+++ Source text

We are whole body creatures. We communicate with our whole bodies. We listen with our whole bodies.

He was talking, but I couldn’t hear him for the light.

That’s right -- for the light. A big window behind him turned him into a silhouette, a black cardboard cut-out. I could hear his voice, but I couldn’t see his mouth, his eyes, his face. And so I missed a lot of what he was saying.

Listening doesn’t depend only on ears. Granted, my ears are not what they used to be. (Nothing about me is what it used to be.) A few years ago, I got hearing aids. They help -- when I remember to wear them.

Rather, listening is a multi-sensory experience. I need to supplement the sounds of speech with other clues. The look on a person’s face. The twinkle in her eyes. What he does with his hands, how she holds her shoulders.

Students of communication claim that less than 10 per cent of a message comes through the actual words used. Another 40 per cent or so comes from the voice -- its tone, its pitch, its melody or dissonance. The remaining 50 per cent comes from non-verbal clues, what we commonly call body language.

That’s why a face-to-face contact is always more persuasive than an e-mail or a text message; why a phone call can resolve differences that even the most carefully crafted letters seem to exacerbate; why television can sell useless products more effectively than radio or print.

We are whole body creatures. We communicate with our whole bodies. We listen with our whole bodies.

And perhaps with more than our physical bodies.

I have only twice seen a person’s aura. But that’s enough to convince me that humans do radiate something. Even if I can neither define nor measure that emanation, I’m sure it influences me.

Listening is a skill. It needs to be practised.

In a workshop on congregational renewal, Bruce Sanguin suggested that the first thing a congregation needs to do is to learn to listen to each other. Not to offer answers. Or judgement. But to listen.

Sanguin suggested that, instead of seizing a silence to insert my own words of wisdom, I should summarize what I heard the other saying. Partly to be sure I heard them right. Partly to reassure them I really had been listening.

Because, honestly, sometimes I haven’t been. I have merely waited for a break in the flow of words so that I can offer my own view. Or rebuttal. Or, I regret, a vaguely related joke.

Listening is not egocentric.

I wonder what would happen if we really learned to listen to other humans. And beyond humans. If we unplugged our earphones, if we turned off our cell phones, could we hear the inaudible voices of trees, flowers, and grasses? Could we hear the earth through the soles of our feet? Could we hear the atmosphere with our noses?

Perhaps, if we emptied our minds of our incessant busy-ness, we might even be able to listen to that still small voice beyond nature, within nature, that some of us call God? Instead of trying to tell God what we think God needs to know, could we hear something we didn’t know was there?

++++++
+++ Supplied data

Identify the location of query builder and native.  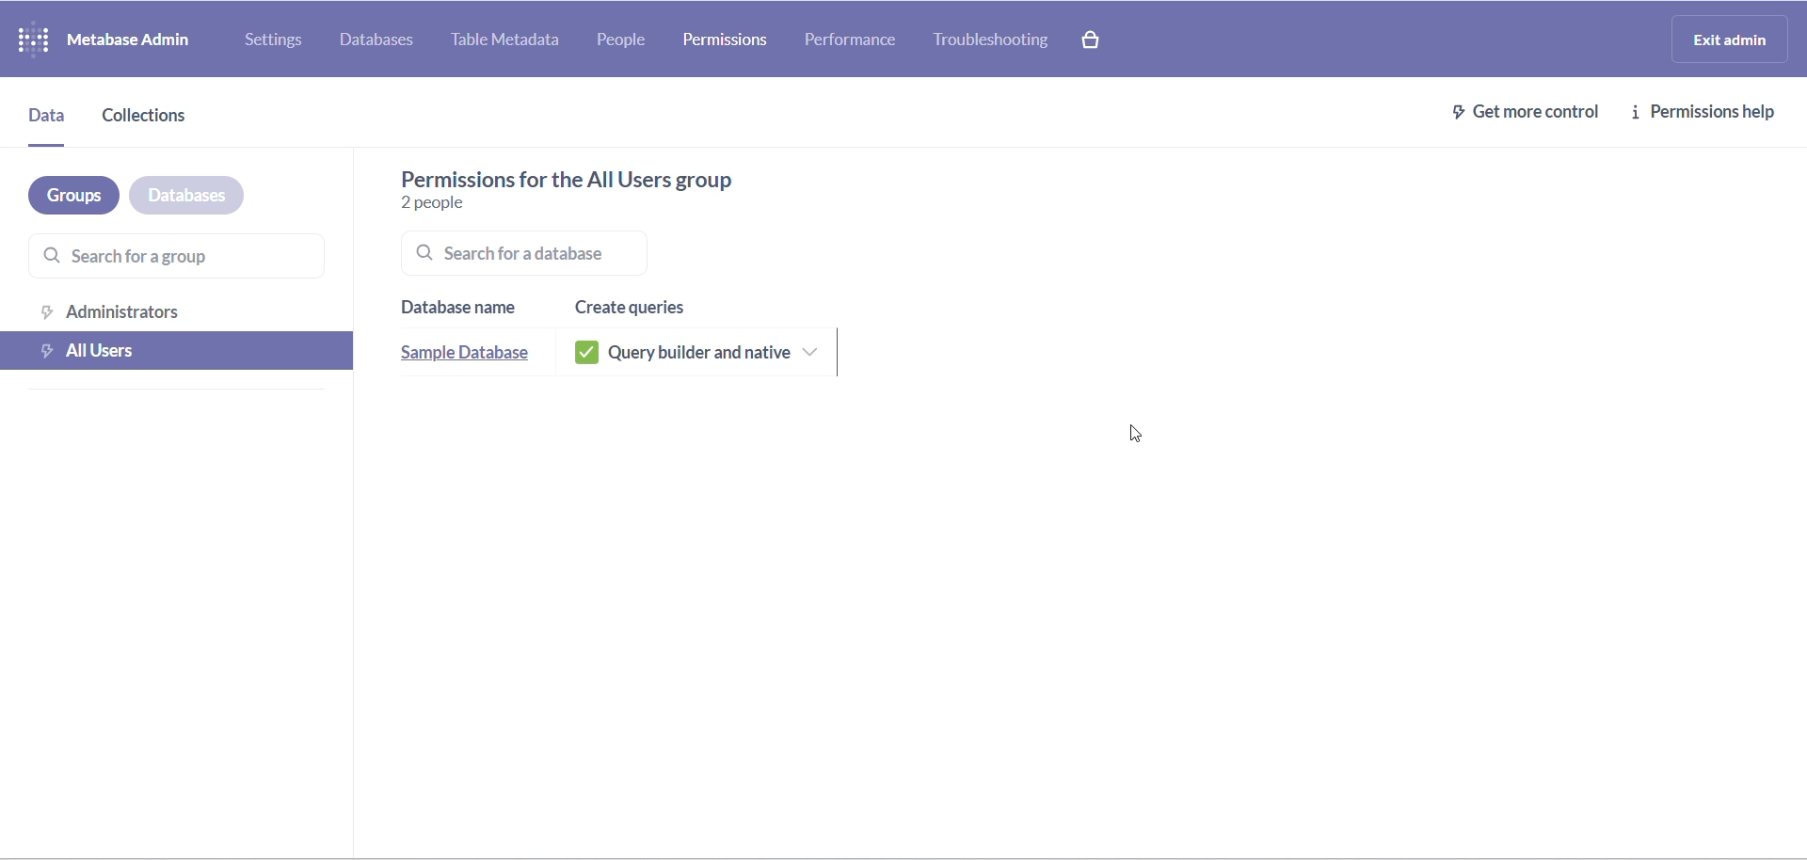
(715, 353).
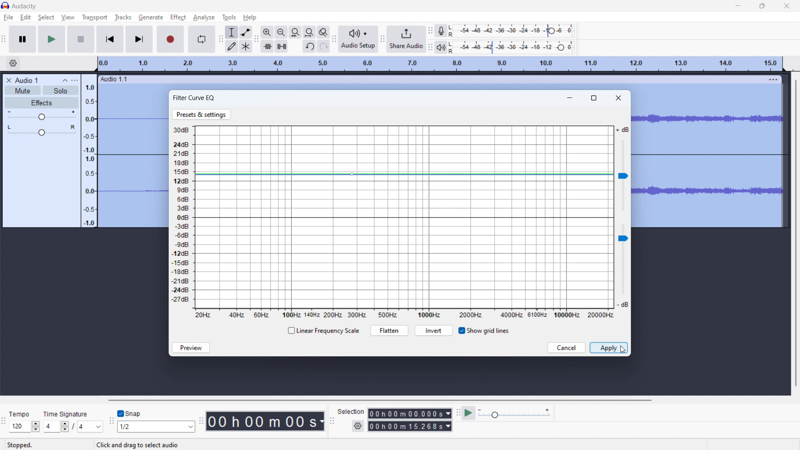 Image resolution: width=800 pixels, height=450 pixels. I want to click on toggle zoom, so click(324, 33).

++++++

» **Aim**:
Return the passage of the essay on listening starting with "In a workshop" and going on through "But to listen.", copied word for word.

» **Answer to this problem**:
In a workshop on congregational renewal, Bruce Sanguin suggested that the first thing a congregation needs to do is to learn to listen to each other. Not to offer answers. Or judgement. But to listen.